▶ [Data for this task]:

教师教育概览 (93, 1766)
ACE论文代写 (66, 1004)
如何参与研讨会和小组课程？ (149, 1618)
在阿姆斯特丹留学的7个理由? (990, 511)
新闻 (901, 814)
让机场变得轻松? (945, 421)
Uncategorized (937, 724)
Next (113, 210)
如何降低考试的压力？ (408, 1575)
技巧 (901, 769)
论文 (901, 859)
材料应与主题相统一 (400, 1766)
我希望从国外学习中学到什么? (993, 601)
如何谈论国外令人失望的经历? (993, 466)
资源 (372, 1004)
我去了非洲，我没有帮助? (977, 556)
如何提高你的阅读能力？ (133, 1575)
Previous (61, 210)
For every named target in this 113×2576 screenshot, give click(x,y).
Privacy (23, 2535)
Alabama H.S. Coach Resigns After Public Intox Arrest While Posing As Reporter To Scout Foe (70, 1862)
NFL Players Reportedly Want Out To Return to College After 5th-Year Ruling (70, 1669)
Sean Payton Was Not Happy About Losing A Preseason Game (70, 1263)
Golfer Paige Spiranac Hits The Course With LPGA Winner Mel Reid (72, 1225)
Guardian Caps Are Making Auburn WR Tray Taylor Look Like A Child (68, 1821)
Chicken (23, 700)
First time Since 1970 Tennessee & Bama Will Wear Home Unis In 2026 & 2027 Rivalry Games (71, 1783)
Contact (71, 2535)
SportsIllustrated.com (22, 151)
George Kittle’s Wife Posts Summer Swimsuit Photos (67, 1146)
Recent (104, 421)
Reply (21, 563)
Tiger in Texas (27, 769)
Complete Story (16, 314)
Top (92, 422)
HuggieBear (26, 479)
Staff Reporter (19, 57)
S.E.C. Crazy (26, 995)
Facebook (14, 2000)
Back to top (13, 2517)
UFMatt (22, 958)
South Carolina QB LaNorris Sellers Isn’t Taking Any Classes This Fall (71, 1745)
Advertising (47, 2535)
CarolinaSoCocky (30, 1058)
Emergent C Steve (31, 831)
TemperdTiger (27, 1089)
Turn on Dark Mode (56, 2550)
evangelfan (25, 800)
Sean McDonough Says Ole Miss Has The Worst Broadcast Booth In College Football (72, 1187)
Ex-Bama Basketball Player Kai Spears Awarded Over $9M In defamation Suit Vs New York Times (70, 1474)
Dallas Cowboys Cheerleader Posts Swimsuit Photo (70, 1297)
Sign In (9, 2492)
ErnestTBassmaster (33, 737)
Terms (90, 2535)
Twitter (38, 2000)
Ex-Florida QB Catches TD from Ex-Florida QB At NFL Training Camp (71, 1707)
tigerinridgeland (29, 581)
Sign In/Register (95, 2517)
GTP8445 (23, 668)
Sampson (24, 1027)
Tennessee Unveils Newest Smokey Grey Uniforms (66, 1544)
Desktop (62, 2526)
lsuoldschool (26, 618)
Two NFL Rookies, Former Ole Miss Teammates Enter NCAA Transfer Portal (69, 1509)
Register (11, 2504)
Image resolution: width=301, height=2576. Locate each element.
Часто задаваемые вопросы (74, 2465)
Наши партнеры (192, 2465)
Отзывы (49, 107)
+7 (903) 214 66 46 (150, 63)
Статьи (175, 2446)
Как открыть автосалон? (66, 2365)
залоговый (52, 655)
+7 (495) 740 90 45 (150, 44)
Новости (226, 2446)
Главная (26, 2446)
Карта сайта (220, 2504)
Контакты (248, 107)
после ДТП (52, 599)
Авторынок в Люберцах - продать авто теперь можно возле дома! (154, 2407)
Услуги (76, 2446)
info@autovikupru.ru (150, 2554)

▶ [Task statement]: Give back exactly the lines from the one that contains "Desktop (62, 2526)" to the end of the data above, both of those lines included.

▶ [Output for this task]:
Desktop (62, 2526)
lsuoldschool (26, 618)
Two NFL Rookies, Former Ole Miss Teammates Enter NCAA Transfer Portal (69, 1509)
Register (11, 2504)
Image resolution: width=301, height=2576. Locate each element.
Часто задаваемые вопросы (74, 2465)
Наши партнеры (192, 2465)
Отзывы (49, 107)
+7 (903) 214 66 46 (150, 63)
Статьи (175, 2446)
Как открыть автосалон? (66, 2365)
залоговый (52, 655)
+7 (495) 740 90 45 (150, 44)
Новости (226, 2446)
Главная (26, 2446)
Карта сайта (220, 2504)
Контакты (248, 107)
после ДТП (52, 599)
Авторынок в Люберцах - продать авто теперь можно возле дома! (154, 2407)
Услуги (76, 2446)
info@autovikupru.ru (150, 2554)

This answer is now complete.